Data for this exercise
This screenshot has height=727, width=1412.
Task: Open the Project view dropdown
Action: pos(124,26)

...

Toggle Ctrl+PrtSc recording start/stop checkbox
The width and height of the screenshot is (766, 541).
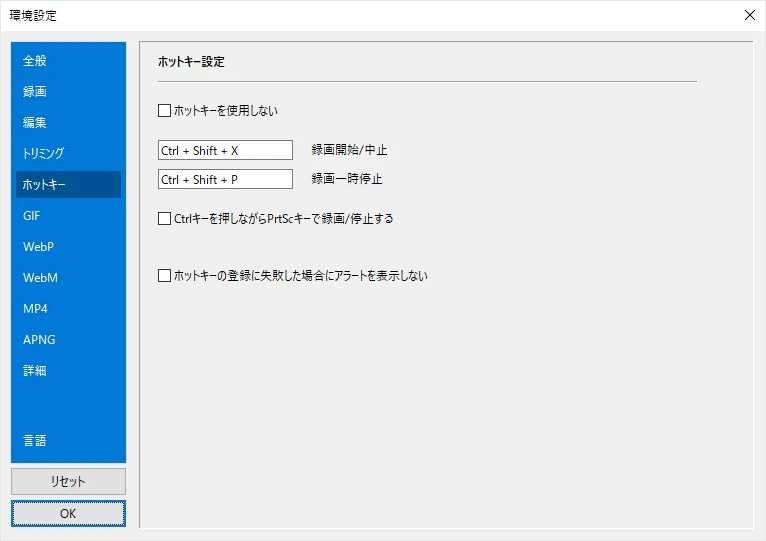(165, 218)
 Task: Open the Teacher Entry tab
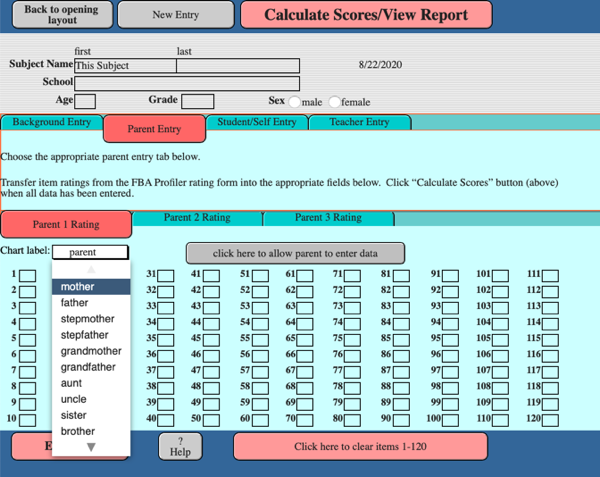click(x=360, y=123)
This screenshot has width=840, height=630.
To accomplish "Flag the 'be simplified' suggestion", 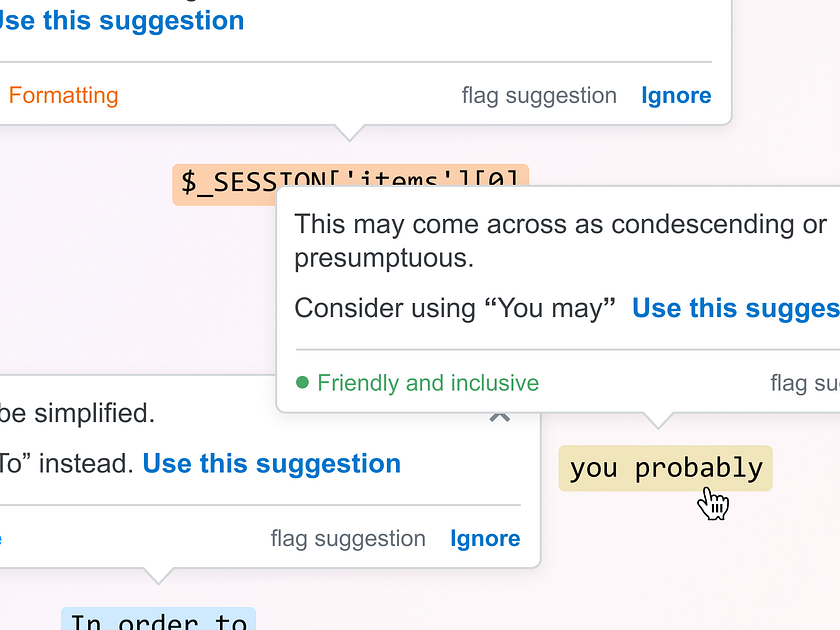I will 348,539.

==

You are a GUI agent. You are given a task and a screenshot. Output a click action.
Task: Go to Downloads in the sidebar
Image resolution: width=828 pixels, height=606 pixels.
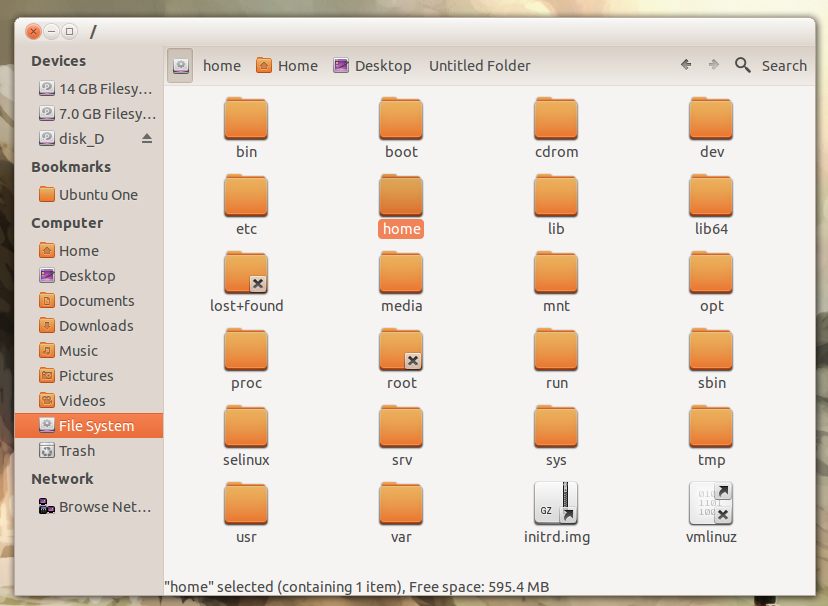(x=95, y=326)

Description of the task
Repeat only the stretch of data above that runs from the line with "Toggle Ctrl+PrtSc recording" to the line with "This screenshot has width=840, height=630.". Keep both end lines; exclude pictures.

Written solution
Toggle Ctrl+PrtSc recording start/stop checkbox
The width and height of the screenshot is (766, 541).
(165, 218)
 Task: Open the Teacher Entry tab
click(x=360, y=123)
This screenshot has width=840, height=630.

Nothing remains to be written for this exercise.